This Friday and Saturday at midnight, the Music Box Theatre will screen Lips of Blood (1975), the first in a three-film series devoted to French exploitation director Jean Rollin (1938-2010). Upcoming are The Iron Rose (1973) on March 9 and 10, and Fascination (1979) on March 30 and 31. All three films come highly recommended to purveyors of the macabre, sexploitation freaks, and fans of Jacques Rivette, another French director who specialized in opaque, dreamlike narratives. That’s to say that Rollin is not just an acquired taste, but a fusion of several different acquired tastes. At the same time, there’s something inherently admirable about his tenacity (he signed about 20 very personal films over five decades and directed dozens of others pseudonymously), which has made him an underground favorite for decades. The films in this series are obsessive works that hammer away at a mad personal vision. Not for nothing did Dave Kehr, writing about Rollin in the New York Times in 2012, describe him as an outsider artist.

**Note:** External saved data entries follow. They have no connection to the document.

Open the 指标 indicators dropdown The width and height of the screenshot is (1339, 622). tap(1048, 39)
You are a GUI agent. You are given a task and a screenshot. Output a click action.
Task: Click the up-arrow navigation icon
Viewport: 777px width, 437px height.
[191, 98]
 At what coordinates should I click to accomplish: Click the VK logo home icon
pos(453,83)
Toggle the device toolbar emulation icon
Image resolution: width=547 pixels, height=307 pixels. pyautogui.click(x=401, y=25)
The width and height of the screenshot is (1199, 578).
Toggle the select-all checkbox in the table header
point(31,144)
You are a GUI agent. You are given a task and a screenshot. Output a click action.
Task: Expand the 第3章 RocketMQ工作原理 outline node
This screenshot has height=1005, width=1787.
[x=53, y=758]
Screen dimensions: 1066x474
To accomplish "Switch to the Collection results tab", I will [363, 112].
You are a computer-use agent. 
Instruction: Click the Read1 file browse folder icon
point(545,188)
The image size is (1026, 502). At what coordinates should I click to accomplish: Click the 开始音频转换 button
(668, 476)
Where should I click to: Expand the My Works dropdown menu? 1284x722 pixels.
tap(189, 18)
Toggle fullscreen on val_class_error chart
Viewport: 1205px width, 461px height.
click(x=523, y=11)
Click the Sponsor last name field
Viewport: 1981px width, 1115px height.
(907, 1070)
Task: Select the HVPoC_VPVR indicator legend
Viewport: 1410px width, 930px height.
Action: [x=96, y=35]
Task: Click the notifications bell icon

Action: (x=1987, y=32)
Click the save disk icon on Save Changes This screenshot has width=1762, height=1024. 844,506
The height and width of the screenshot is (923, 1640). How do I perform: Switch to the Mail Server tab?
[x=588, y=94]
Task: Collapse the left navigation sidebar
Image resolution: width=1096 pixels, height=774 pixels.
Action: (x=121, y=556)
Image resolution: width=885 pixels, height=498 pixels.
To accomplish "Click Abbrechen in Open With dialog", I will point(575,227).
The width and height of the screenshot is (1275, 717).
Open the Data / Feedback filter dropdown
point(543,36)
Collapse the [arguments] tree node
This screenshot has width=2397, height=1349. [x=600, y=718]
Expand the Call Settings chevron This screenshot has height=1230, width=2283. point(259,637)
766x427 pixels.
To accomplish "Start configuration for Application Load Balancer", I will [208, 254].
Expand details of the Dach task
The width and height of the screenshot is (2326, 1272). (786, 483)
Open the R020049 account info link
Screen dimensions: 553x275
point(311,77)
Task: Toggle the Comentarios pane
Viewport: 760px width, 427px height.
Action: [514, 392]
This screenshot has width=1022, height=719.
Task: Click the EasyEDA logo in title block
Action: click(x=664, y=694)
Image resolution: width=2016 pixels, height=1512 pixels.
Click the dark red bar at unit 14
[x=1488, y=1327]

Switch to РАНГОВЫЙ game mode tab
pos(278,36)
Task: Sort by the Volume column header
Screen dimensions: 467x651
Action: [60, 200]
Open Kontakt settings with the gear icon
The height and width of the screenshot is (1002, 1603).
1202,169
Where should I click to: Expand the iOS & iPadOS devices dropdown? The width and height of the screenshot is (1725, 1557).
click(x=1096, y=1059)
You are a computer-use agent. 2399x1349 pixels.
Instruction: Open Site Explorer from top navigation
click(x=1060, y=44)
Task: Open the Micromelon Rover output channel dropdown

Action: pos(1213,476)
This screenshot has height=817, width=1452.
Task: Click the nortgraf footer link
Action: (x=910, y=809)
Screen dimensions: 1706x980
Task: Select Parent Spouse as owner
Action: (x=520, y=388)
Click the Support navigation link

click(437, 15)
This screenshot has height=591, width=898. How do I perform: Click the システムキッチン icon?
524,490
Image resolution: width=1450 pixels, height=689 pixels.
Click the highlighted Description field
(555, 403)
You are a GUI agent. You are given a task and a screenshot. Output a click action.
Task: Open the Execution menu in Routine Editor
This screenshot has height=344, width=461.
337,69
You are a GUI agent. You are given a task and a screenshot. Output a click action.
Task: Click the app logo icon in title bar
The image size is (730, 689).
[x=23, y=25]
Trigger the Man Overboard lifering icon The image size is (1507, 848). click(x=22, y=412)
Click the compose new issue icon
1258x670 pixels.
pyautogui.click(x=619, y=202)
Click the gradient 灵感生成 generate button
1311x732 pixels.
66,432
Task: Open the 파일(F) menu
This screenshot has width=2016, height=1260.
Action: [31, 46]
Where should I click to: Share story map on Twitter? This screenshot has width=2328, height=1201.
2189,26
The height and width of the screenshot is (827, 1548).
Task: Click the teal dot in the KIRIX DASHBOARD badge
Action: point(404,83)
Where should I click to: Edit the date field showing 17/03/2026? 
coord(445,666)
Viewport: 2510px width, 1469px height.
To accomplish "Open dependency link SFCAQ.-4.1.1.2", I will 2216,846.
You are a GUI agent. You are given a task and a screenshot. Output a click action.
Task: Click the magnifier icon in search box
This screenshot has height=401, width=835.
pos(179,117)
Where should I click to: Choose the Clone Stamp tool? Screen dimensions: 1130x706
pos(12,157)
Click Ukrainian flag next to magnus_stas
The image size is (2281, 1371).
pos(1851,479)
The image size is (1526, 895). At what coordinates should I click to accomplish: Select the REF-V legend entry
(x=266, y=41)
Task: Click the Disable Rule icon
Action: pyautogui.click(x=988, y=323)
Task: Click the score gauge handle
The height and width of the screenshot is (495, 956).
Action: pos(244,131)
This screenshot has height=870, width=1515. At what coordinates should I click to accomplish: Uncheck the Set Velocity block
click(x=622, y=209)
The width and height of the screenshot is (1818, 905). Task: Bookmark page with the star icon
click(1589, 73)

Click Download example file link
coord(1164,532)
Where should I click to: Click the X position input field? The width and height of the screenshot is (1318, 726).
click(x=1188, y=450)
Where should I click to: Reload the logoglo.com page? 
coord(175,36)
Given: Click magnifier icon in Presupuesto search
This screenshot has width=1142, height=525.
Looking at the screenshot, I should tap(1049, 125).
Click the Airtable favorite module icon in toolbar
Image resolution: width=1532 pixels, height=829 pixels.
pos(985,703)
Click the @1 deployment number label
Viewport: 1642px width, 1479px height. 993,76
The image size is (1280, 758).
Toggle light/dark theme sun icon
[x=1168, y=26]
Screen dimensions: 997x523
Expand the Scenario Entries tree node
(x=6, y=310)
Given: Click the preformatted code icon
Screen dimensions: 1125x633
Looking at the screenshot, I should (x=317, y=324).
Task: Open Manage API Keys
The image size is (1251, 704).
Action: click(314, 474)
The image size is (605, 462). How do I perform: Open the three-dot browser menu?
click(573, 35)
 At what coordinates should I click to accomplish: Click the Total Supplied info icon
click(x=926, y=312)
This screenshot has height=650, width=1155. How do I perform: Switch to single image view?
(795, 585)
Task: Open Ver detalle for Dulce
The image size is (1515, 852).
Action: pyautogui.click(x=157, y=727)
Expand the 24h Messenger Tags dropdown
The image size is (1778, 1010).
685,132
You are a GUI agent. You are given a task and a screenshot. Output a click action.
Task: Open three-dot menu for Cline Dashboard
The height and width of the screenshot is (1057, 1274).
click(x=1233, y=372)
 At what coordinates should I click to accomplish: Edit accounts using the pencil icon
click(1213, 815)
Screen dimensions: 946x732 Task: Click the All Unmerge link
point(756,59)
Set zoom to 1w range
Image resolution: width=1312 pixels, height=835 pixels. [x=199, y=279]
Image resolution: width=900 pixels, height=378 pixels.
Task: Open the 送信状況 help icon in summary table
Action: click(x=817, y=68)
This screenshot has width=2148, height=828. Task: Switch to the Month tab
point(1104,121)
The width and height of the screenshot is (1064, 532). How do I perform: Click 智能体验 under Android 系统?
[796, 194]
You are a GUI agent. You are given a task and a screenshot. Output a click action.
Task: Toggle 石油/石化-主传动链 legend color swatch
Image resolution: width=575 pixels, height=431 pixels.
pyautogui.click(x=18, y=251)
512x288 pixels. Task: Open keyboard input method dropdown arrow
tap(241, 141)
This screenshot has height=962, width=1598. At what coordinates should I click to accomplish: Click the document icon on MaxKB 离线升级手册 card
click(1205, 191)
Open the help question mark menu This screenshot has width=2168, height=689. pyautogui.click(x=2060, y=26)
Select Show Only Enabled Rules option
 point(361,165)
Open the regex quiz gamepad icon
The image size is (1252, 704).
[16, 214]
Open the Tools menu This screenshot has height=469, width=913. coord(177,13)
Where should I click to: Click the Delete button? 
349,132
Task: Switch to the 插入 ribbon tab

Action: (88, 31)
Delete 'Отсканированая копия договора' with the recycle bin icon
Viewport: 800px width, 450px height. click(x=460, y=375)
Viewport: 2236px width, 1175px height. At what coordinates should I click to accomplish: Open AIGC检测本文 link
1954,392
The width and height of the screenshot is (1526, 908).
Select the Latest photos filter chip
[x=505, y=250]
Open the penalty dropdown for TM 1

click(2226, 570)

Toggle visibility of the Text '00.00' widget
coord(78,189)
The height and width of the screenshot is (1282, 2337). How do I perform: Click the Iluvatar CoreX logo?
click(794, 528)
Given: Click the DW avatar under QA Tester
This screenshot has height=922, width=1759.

That theme is presented nakedly in The Iron Rose, a nearly plotless film about two lovers who get lost in a cemetery. That movie begins with a documentary-style sequence in which the lovers first meet at a banquet hall in Normandy. Rollin’s depiction of the area is stark and forbidding, though his depiction of the lovers is natural and charming. The two meet later to go on a date; walking home through a cemetery, they stop to make love, then find after dark that they’ve forgotten the way out. Rollin makes the cemetery seem like an expansive maze, sequencing shots in such a way that one has no sense of the layout. (To quote Kehr again: “Moments like these . . . remind us of the close kinship of outsider art and the avant-garde. It is, after all, difficult to distinguish between rules broken out of innocence and rules broken with study and deliberation.”) The Iron Rose doesn’t tell a story so much as linger on a mood. It’s the most minimal and most rarified of the Rollin films I’ve seen.